The leadership needed next year, by Rita Trehan, CEO of DareWorldwide
With summer ending, many of us will be starting to look back on the last year and its lessons. All being well, the new year will be the first ‘normal’ year of business since 2019, giving leaders space to build the learnings of the pandemic into their work.
The fallout of the coronavirus can still be felt. Leadership styles for 2022 will be made – as they were in 2020 and 2021 – by reactiveness to change. Skill demands, demographic changes and Brexit are among the new challenges businesses will be wrestling with, but the message stays the same: listen to your staff and stay open to improvement.
Perhaps most clearly, the pandemic has forced us to rethink staff development. The skills required in February 2020 were very different to those of March, and most of us since will have had our policies for upskilling tested to their limits.
Into the 2020s, new tech and national recovery plans will create and change jobs, pushing businesses to evolve again. Leaders will need to prepare with a flexible strategy that goes beyond merely readying staff for the challenges of the immediate future. This may include new software, new working practices or automation.
Open lines of communication will be key. The pandemic has shown the value of collaboration, flattening hierarchies and amplifying softer voices; when challenged to adopt cloud technology and online meetings, it was our youngest and most junior staff who stepped up to lead the way. Leaders should consult with employees to understand their strengths and limitations, developing skills that the office community can believe in and benefit from.
After the coronavirus, nobody wants to speculate the path of 2022. But it will be vital that leaders are transparent in their planning, helping staff to see their shifting role towards an objective. Through the pandemic, the stability of full time employment was enough to retain staff. But now, businesses are suffering from high employee turnover. As circumstances evolve, workers are losing a sense of purpose in what they do. The focus of any strategy should be to resolve this, offering skills and direction built around a changing climate.

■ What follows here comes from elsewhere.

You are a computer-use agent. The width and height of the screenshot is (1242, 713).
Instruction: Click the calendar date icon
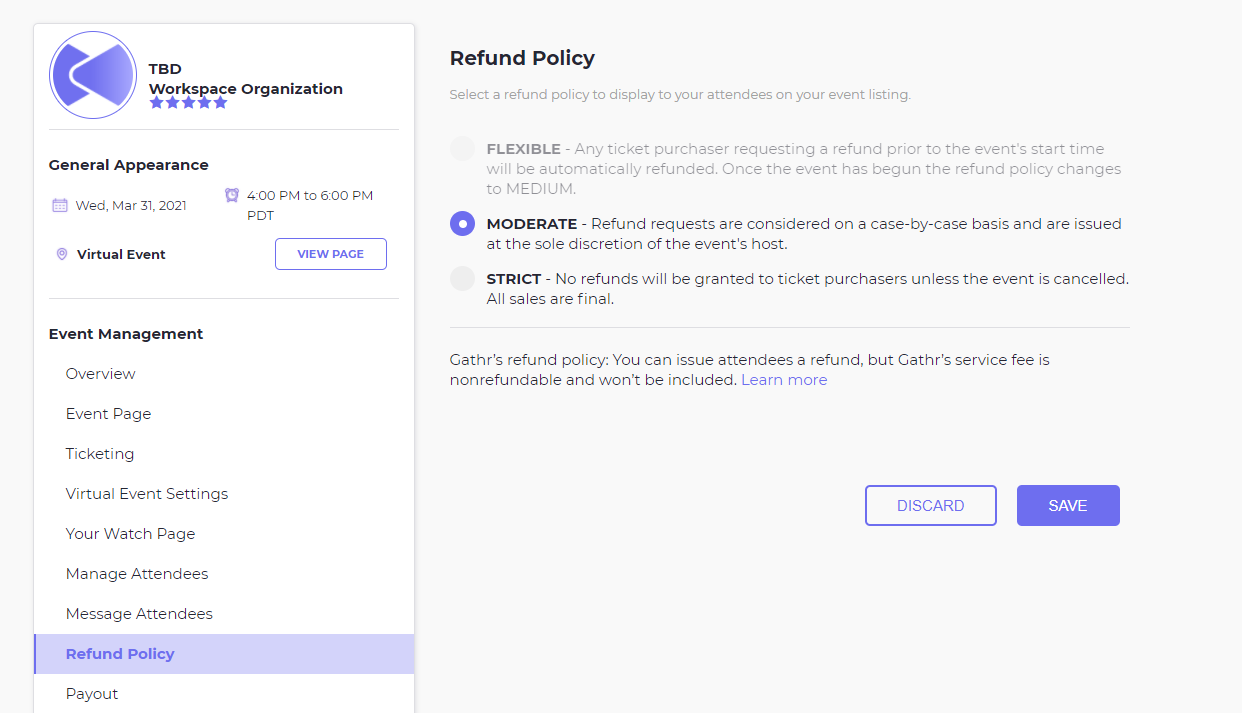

In our own research, as many as 35% of businesses admit that they are currently not doing this well. 85% recognise the gap between actual performance and performance indicators as they stand. To get around this, strategists will need to reinforce a sense of meaning long term. The office space needs to be dynamic enough to adapt to change and stable enough to create an identity and retain staff.
In 2022, this may mean serious consultations with staff on longer-term plans, rewarding employees with training that aligns with corporate strategy and career progression. It may include hybrid working, different perks or flexible hours to support loyal staff to do their best work. The trick will be to forge a collective, purposeful identity while engaging with the changing needs and incentives of the individual.
2022 has the potential to be defined by a new gig economy, already preferred by many for the freedom to pick up new skills. Businesses risk losing staff here to short term positions elsewhere. Alternatively, turbulence gives us the opportunity to step back and listen, inviting all staff to contribute towards a stronger, less brittle working community. Handled badly, businesses will lose quality employees to a rapidly changing environment. Handled well, businesses can forge strong corporate identities and flexible working patterns.
Headlines are moving on from Covid. At times it feels we are moving out of chaos and back towards order. But 2022 is unlikely to be so straightforward. The answer is not to fret over the exact shape the future will take. The answer will be to build a vessel that can weather any storm, working with the currents and not against them.